— WHAT TO PRODUCE —
Please reproduce, word for word, the rows below from the line containing "Open Facebook to search videos" through the last row, including both of those lines.

(Data rows)
▬▬▬
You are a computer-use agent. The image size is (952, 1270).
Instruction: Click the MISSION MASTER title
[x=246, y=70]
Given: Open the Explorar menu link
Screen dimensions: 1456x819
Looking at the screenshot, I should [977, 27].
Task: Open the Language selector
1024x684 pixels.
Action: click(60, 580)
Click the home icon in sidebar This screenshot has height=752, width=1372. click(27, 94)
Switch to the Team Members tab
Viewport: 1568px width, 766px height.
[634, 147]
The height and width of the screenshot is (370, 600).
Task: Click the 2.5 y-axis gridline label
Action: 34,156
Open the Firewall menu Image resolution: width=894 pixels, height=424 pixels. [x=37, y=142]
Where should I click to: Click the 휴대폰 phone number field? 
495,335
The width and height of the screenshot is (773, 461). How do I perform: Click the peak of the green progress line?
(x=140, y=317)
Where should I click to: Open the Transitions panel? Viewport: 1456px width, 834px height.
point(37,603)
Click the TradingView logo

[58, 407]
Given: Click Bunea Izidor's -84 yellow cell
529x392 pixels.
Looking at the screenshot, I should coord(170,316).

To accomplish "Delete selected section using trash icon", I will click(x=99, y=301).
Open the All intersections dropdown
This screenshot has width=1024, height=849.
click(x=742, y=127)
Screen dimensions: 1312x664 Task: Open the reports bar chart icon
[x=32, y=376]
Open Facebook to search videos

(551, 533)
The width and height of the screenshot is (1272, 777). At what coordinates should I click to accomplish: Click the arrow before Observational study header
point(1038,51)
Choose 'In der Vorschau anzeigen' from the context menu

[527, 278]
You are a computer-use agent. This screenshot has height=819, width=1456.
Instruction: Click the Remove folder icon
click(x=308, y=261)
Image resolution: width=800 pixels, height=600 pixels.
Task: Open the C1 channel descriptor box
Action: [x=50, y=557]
▬▬▬
— WORKED ANSWER —
Open Facebook to search videos

(551, 533)
The width and height of the screenshot is (1272, 777). At what coordinates should I click to accomplish: Click the arrow before Observational study header
point(1038,51)
Choose 'In der Vorschau anzeigen' from the context menu

[527, 278]
You are a computer-use agent. This screenshot has height=819, width=1456.
Instruction: Click the Remove folder icon
click(x=308, y=261)
Image resolution: width=800 pixels, height=600 pixels.
Task: Open the C1 channel descriptor box
Action: [x=50, y=557]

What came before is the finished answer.